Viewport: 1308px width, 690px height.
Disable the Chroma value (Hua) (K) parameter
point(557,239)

* * *

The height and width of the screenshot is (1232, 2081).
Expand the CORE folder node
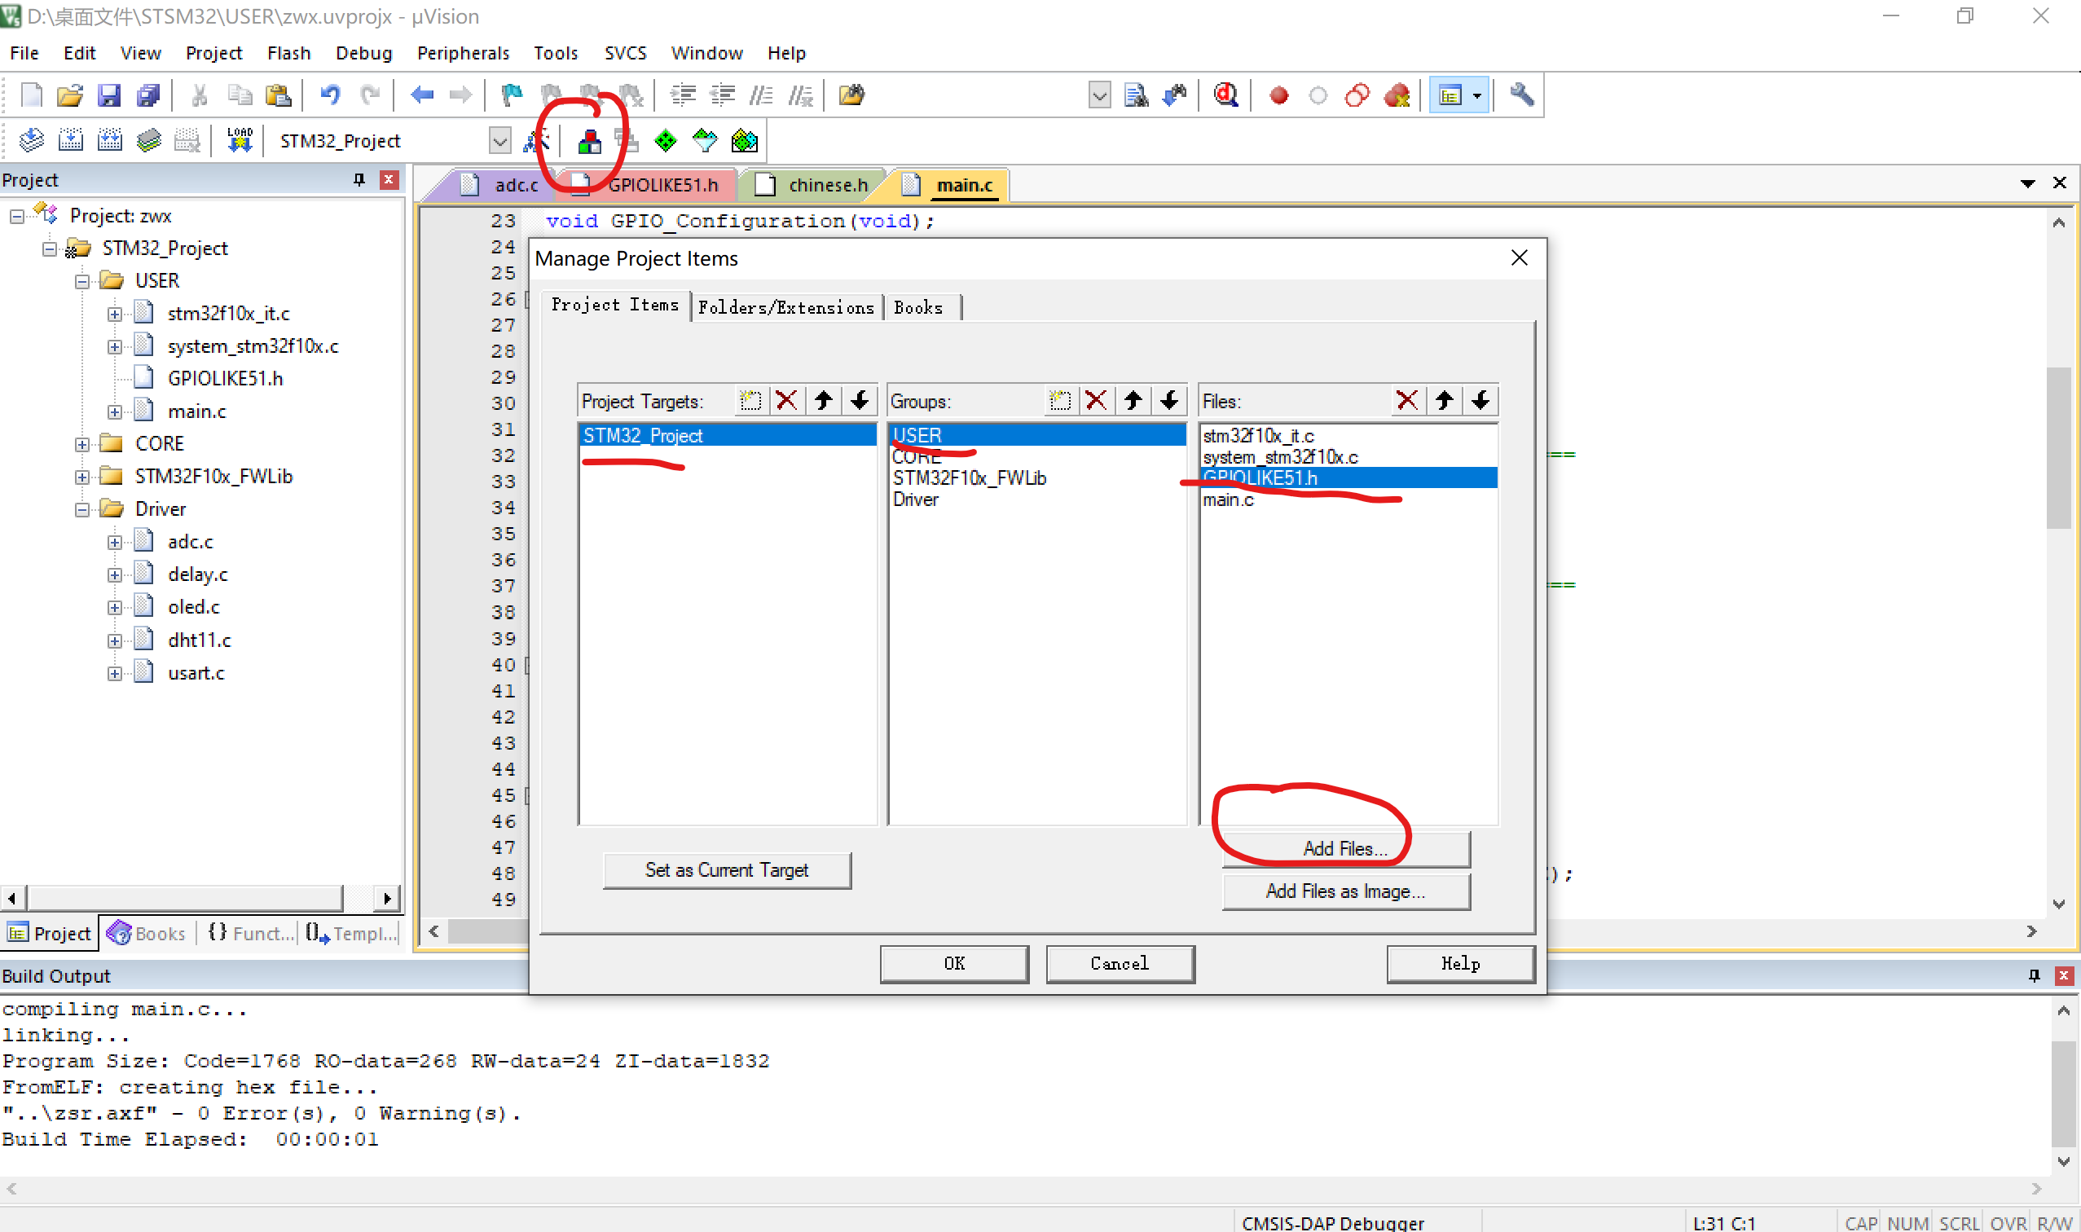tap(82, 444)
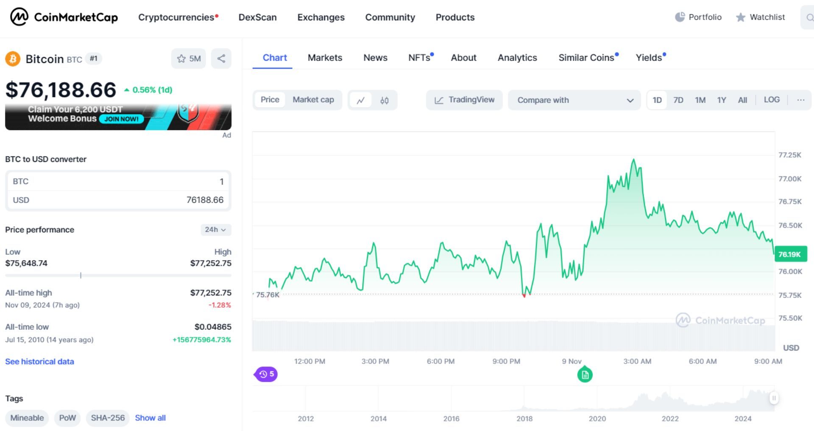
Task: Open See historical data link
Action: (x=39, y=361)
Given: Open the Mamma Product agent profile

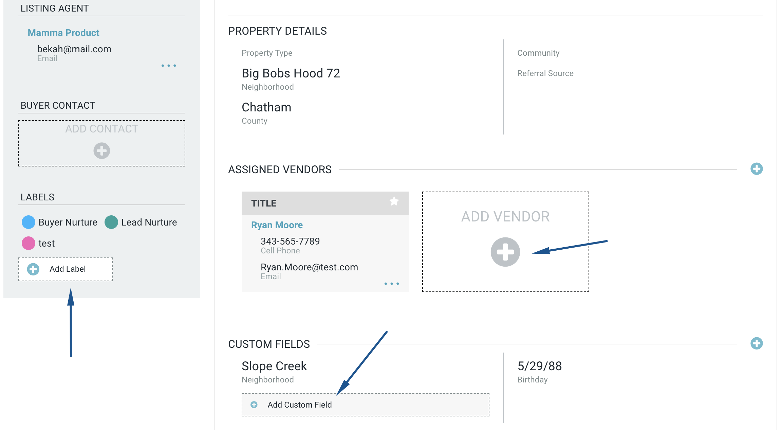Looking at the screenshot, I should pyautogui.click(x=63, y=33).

### Task item
Go through the records above. Copy each line in which the string "height" appears.

### Your solution
Viewport: 1308px width, 690px height.
The height and width of the screenshot is (1232, 2081).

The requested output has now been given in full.